● GOAL:
Please rename "Quick Registration" to "Express Registration" in the material from the line with "The width and height of the screenshot is (1644, 830)." to the line with "Enable Разместить панель", and return only those lines with all else unchanged.
--- BEGIN DATA FOR THE TASK ---
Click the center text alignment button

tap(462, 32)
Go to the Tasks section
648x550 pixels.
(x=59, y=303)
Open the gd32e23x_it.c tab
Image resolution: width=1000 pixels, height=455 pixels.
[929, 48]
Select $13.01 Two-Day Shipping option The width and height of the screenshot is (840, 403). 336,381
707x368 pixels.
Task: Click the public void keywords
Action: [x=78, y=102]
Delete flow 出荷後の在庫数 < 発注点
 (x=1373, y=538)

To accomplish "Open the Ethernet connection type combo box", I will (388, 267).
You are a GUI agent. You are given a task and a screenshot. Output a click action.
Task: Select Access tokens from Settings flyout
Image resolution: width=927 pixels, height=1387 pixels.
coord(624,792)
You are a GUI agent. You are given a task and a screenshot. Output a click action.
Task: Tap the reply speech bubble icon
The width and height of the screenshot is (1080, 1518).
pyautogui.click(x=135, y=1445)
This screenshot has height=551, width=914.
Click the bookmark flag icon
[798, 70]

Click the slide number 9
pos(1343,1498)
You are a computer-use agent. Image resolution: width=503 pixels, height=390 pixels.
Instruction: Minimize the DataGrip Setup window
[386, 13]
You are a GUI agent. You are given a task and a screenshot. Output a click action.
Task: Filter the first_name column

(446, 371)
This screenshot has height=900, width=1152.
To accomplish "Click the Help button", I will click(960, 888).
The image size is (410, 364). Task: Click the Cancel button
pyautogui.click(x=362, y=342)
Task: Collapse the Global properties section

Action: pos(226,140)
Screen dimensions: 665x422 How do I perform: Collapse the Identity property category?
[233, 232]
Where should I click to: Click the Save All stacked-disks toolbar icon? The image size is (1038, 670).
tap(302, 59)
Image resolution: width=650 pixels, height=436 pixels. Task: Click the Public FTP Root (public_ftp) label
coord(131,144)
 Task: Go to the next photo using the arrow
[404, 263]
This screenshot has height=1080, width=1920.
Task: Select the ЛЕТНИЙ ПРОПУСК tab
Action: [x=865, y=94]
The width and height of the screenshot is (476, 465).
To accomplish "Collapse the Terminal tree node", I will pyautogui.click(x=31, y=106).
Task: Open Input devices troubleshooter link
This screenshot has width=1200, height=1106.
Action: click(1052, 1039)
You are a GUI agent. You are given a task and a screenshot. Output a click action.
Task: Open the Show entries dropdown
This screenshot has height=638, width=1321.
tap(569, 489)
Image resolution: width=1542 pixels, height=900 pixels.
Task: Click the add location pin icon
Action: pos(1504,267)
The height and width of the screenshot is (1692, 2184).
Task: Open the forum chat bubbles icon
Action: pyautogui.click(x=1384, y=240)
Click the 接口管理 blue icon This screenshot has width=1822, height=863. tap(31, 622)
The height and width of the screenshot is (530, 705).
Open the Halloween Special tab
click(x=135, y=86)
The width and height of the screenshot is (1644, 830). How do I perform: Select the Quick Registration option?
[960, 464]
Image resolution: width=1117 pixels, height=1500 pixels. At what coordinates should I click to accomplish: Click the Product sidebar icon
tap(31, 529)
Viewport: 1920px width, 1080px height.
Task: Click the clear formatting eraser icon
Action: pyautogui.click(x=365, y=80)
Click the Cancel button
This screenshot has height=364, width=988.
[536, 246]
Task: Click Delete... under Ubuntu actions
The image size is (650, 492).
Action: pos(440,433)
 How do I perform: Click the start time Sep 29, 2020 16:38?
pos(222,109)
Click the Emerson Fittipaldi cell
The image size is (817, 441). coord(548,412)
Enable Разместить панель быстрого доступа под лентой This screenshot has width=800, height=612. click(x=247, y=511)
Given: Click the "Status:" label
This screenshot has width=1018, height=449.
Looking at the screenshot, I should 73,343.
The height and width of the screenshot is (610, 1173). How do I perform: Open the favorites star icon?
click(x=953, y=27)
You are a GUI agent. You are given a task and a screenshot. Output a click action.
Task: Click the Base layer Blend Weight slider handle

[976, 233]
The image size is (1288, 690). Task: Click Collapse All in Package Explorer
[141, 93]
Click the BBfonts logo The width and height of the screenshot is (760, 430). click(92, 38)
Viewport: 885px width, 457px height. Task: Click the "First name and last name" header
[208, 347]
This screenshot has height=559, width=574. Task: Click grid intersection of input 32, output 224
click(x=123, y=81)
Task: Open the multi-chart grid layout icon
--- END DATA FOR THE TASK ---
● RESULT:
The width and height of the screenshot is (1644, 830). How do I perform: Select the Express Registration option?
[960, 464]
Image resolution: width=1117 pixels, height=1500 pixels. At what coordinates should I click to accomplish: Click the Product sidebar icon
tap(31, 529)
Viewport: 1920px width, 1080px height.
Task: Click the clear formatting eraser icon
Action: pyautogui.click(x=365, y=80)
Click the Cancel button
This screenshot has height=364, width=988.
[536, 246]
Task: Click Delete... under Ubuntu actions
The image size is (650, 492).
Action: pos(440,433)
 How do I perform: Click the start time Sep 29, 2020 16:38?
pos(222,109)
Click the Emerson Fittipaldi cell
The image size is (817, 441). coord(548,412)
Enable Разместить панель быстрого доступа под лентой This screenshot has width=800, height=612. click(x=247, y=511)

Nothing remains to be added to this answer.